The commission also finds that the employe was paid benefits in the amount of $202.00 per week for each of weeks 26 through 51 of 1998, totaling $5,252.00, for which she was ineligible and to which she was not entitled, within the meaning of Wis. Stat. § 108.03(1). Pursuant to Wis. Stat. § 108.22(8)(a), she must repay such sum to the Unemployment Reserve Fund. The commission notes that $3,147.00 of the $5,252.00 overpayment has been dealt with in another decision, dated March 5, 1999. The commission finds, finally, that waiver of benefit recovery is not required under Wis. Stat. § 108.22(8)(c). Although the overpayment did not result from employe fault as provided in Wis. Stat. § 108.04(13)(f), yet the overpayment also was not the result of departmental error. See Wis. Stat. § 108.22(8)(c)2.

DECISION

The appeal tribunal decision is reversed. Accordingly, the employe is ineligible for benefits beginning in week 25 of 1998, and until seven weeks have elapsed since the end of the week of discharge and she has earned wages in covered employment performed after the week of discharge equaling at least 14 times her weekly benefit rate which would have been paid had the discharge not occurred. The employe must repay $5,252.00 to the Unemployment Reserve Fund ($3,147.00 of which is dealt with in the other decision mentioned above). The UCB-700 monetary computation issued on June 22, 1998 is set aside.

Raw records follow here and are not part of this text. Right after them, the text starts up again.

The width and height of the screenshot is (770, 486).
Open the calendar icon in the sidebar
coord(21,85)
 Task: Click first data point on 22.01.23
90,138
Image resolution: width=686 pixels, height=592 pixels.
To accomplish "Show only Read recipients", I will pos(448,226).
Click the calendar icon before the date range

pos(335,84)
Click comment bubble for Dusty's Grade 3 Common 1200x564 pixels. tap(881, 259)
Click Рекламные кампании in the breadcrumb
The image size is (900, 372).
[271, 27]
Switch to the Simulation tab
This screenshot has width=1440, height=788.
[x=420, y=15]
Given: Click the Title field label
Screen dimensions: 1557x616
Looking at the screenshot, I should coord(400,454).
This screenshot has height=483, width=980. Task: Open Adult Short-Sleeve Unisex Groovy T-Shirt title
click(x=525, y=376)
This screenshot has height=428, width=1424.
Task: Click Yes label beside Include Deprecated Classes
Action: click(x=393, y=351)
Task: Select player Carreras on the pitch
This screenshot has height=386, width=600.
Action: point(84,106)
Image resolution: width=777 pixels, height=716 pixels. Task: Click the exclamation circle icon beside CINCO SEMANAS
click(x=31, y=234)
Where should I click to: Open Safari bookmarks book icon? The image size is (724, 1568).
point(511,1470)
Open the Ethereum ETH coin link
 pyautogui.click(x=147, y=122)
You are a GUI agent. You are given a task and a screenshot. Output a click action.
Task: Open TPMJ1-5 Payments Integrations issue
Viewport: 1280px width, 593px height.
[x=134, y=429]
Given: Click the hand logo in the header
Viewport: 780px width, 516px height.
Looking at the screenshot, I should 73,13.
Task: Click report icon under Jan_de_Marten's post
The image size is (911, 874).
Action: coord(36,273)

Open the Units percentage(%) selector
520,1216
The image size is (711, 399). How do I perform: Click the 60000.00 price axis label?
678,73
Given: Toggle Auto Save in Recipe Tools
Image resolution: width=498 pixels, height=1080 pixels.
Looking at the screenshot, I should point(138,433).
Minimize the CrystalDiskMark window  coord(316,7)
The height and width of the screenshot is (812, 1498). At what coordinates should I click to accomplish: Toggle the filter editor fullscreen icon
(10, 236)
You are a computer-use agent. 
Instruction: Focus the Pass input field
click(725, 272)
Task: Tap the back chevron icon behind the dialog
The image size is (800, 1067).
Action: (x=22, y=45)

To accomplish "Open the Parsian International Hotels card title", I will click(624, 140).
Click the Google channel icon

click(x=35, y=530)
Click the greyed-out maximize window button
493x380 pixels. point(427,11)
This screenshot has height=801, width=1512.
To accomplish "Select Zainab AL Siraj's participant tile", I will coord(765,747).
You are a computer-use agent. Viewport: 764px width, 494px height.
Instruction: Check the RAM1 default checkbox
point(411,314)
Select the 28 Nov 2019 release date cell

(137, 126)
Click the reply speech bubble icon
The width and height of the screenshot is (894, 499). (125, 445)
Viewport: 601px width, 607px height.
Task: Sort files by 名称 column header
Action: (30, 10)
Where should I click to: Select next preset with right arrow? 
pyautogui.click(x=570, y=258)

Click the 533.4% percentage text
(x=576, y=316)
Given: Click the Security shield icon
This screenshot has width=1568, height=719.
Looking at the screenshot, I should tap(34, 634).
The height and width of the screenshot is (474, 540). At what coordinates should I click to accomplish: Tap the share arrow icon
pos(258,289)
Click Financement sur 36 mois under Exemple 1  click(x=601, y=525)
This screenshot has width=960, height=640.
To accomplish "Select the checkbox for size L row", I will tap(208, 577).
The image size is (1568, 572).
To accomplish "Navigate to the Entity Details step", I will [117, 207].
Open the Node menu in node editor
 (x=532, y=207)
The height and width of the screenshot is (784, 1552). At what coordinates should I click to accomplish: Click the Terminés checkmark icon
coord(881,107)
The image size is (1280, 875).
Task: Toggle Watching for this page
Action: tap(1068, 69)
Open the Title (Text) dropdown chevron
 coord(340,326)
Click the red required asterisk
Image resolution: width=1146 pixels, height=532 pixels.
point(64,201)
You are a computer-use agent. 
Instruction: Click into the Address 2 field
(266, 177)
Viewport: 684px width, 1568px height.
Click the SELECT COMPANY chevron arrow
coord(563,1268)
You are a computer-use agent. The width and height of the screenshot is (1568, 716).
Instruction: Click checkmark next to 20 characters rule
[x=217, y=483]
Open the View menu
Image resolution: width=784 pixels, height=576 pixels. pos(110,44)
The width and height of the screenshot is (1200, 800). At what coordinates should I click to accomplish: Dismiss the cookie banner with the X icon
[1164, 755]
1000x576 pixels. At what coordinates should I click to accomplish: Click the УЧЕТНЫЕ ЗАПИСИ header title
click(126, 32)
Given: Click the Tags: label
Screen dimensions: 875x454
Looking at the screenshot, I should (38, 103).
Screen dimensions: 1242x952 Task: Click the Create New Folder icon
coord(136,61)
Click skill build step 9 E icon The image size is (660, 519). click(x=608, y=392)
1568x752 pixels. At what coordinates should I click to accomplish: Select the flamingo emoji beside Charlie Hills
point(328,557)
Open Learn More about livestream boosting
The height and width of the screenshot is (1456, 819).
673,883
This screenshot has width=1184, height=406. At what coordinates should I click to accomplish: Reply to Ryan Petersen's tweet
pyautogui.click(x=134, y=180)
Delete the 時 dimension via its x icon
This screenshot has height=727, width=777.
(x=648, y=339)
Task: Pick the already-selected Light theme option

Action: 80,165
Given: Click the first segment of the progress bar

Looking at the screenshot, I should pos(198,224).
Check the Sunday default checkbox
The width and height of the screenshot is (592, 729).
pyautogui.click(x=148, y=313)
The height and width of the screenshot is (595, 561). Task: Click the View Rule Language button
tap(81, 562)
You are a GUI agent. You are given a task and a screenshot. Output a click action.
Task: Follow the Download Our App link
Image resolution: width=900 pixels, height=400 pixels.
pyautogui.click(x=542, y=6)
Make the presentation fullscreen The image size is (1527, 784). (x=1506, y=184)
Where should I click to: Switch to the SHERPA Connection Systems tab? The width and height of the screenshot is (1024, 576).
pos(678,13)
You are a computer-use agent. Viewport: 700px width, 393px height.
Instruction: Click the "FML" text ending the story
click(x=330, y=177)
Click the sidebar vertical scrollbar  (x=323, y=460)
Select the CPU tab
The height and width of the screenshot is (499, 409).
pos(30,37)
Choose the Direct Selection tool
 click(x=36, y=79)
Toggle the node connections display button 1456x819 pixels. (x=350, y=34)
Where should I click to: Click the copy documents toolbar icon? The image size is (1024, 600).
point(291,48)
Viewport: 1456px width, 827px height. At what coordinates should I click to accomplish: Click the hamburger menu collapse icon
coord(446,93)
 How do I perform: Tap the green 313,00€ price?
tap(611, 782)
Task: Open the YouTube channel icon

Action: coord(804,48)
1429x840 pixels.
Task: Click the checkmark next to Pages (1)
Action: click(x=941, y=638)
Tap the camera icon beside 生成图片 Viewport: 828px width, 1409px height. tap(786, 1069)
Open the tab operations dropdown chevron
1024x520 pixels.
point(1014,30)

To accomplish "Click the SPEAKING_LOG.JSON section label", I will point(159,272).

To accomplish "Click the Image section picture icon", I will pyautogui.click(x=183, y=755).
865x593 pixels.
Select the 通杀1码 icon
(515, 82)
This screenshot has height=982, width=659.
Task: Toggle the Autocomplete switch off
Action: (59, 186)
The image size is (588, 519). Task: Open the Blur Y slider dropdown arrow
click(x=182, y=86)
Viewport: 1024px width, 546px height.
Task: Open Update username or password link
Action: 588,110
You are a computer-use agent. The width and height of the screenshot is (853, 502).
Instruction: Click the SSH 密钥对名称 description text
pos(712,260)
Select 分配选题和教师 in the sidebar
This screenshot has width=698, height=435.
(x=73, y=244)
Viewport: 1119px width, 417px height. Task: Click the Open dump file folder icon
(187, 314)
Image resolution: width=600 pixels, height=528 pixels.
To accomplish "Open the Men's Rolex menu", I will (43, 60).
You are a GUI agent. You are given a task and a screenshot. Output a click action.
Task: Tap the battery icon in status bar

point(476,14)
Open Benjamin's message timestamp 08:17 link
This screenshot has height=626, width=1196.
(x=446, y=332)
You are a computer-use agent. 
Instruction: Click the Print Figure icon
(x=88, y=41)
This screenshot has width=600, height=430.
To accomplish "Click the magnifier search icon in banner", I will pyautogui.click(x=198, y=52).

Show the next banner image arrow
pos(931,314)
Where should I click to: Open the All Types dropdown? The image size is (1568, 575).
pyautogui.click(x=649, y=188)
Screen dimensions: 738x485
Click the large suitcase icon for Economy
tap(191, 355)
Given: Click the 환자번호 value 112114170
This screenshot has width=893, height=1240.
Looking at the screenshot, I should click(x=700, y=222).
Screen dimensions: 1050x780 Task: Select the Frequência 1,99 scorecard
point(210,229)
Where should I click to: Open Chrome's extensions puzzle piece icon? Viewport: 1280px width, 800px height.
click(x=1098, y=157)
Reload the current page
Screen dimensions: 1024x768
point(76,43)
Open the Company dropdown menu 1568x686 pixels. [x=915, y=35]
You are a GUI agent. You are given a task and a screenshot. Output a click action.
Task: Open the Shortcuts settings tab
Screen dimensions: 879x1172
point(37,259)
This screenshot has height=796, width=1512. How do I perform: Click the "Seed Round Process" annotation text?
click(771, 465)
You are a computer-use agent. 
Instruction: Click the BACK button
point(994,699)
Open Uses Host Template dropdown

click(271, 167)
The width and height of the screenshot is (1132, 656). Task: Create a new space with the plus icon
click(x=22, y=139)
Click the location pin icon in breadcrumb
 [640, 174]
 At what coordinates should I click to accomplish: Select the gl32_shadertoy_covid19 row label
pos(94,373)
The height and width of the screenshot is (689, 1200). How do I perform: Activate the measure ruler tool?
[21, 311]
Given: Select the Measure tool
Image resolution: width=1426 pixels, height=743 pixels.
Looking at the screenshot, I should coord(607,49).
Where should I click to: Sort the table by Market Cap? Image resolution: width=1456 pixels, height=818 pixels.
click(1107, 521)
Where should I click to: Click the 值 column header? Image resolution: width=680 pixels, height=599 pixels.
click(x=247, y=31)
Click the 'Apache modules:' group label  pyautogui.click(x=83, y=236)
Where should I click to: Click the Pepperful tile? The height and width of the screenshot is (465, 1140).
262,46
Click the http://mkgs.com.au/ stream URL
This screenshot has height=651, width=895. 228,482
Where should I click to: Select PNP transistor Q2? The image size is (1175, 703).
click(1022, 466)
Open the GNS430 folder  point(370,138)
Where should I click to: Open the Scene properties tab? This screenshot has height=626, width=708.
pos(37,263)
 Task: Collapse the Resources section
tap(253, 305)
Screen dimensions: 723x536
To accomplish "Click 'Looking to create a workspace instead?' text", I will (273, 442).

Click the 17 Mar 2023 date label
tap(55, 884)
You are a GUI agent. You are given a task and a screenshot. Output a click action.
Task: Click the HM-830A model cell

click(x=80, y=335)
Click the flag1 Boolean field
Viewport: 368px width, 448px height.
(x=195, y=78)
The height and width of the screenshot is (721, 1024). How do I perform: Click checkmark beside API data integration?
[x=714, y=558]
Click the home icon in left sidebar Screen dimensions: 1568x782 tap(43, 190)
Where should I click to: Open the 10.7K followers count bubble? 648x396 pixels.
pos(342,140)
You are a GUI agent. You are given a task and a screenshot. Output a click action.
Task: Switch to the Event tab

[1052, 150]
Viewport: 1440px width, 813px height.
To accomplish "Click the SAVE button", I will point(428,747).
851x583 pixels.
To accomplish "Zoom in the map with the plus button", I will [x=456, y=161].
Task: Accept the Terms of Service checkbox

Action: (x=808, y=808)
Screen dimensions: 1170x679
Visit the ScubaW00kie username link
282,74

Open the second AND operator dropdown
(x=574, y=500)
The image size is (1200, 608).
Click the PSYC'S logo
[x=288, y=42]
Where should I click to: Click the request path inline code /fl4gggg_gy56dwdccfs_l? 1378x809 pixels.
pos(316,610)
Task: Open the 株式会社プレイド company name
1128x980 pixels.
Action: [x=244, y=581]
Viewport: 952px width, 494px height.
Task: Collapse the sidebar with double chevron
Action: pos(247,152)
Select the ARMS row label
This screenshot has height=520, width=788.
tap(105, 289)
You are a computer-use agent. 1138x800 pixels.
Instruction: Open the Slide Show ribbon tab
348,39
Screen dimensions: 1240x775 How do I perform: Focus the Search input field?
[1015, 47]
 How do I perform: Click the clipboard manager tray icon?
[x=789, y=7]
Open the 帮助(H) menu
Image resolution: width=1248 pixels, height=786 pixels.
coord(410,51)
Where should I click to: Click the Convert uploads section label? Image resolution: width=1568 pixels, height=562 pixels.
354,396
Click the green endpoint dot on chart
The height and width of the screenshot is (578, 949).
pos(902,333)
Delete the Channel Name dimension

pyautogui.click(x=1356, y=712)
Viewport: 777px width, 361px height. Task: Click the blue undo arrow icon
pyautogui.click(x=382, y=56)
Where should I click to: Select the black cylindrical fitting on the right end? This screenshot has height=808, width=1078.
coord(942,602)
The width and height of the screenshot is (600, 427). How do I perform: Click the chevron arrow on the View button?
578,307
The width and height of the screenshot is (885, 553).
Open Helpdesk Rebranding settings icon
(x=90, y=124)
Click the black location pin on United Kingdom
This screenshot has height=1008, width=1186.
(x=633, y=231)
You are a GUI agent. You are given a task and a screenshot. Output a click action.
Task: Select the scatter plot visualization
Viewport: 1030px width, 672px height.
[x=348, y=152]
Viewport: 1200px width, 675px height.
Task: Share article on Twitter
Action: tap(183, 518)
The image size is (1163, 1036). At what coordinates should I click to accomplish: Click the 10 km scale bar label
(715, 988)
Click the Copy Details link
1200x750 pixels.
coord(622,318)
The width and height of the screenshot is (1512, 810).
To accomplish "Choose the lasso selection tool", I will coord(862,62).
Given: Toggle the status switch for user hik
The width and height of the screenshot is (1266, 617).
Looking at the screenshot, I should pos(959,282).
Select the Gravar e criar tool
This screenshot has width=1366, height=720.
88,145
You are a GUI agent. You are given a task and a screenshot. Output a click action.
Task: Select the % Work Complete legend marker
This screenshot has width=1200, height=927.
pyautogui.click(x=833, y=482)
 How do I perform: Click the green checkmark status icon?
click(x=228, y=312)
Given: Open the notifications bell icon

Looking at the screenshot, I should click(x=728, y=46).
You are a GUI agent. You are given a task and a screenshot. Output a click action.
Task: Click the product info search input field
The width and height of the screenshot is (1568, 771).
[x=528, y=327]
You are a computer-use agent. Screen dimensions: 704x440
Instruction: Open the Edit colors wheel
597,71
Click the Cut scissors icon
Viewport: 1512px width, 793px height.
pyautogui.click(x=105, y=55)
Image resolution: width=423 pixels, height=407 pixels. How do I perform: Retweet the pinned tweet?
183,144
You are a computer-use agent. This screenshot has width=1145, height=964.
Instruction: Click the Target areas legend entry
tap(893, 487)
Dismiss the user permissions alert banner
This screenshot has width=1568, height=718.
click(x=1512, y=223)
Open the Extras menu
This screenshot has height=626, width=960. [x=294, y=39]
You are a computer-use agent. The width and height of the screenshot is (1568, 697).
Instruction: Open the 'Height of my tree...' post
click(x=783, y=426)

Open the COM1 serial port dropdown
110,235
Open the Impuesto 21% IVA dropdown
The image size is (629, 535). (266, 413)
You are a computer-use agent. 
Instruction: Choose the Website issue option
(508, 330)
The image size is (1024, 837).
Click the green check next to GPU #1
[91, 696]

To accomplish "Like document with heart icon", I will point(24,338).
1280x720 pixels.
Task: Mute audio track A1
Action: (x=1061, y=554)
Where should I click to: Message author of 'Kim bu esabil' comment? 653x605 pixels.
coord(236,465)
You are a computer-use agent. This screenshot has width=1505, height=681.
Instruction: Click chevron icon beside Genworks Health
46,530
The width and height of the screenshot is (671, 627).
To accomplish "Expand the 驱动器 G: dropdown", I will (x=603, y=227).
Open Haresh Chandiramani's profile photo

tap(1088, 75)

For purposes of computing benefit entitlement: Base period wages from work for the employer prior to the discharge shall be excluded from any computation of maximum benefit amount for this or any later claim. If the employe was also paid base period wages from work by other covered employers, the excluded wages shall be used to determine benefit eligibility. However, any benefits otherwise chargeable to a contribution employer's account shall be charged to the fund's balancing account..

Dated and mailed April 28, 1999
bryanan.urr : 105 : 1  MC 630.09

/s/ David B. Falstad, Chairman

/s/ Pamela I. Anderson, Commissioner

/s/ James A. Rutkowski, Commissioner

NOTE: As indicated above, the commission conferred with the administrative law judge before determining to reverse the appeal tribunal decision in this case. The administrative law judge noted the employe's otherwise clean record and thought the employe's use of the employer's letterhead was simply a matter of convenience. Based upon the tenor of the letter and the fact that the employe in fact did not have a Bachelor of Science Degree (as she claimed at the bottom of the letter), however, the commission must disagree. The entire course of the employe's conduct was in direct violation both of the employer's written rules and of the professional code cited in the body of the decision above. How wrong the employe's conduct was, is illustrated by the reaction of the judge to whom the letter was sent. For these reasons, the commission must respectfully disagree with the administrative law judge's credibility assessment in this case.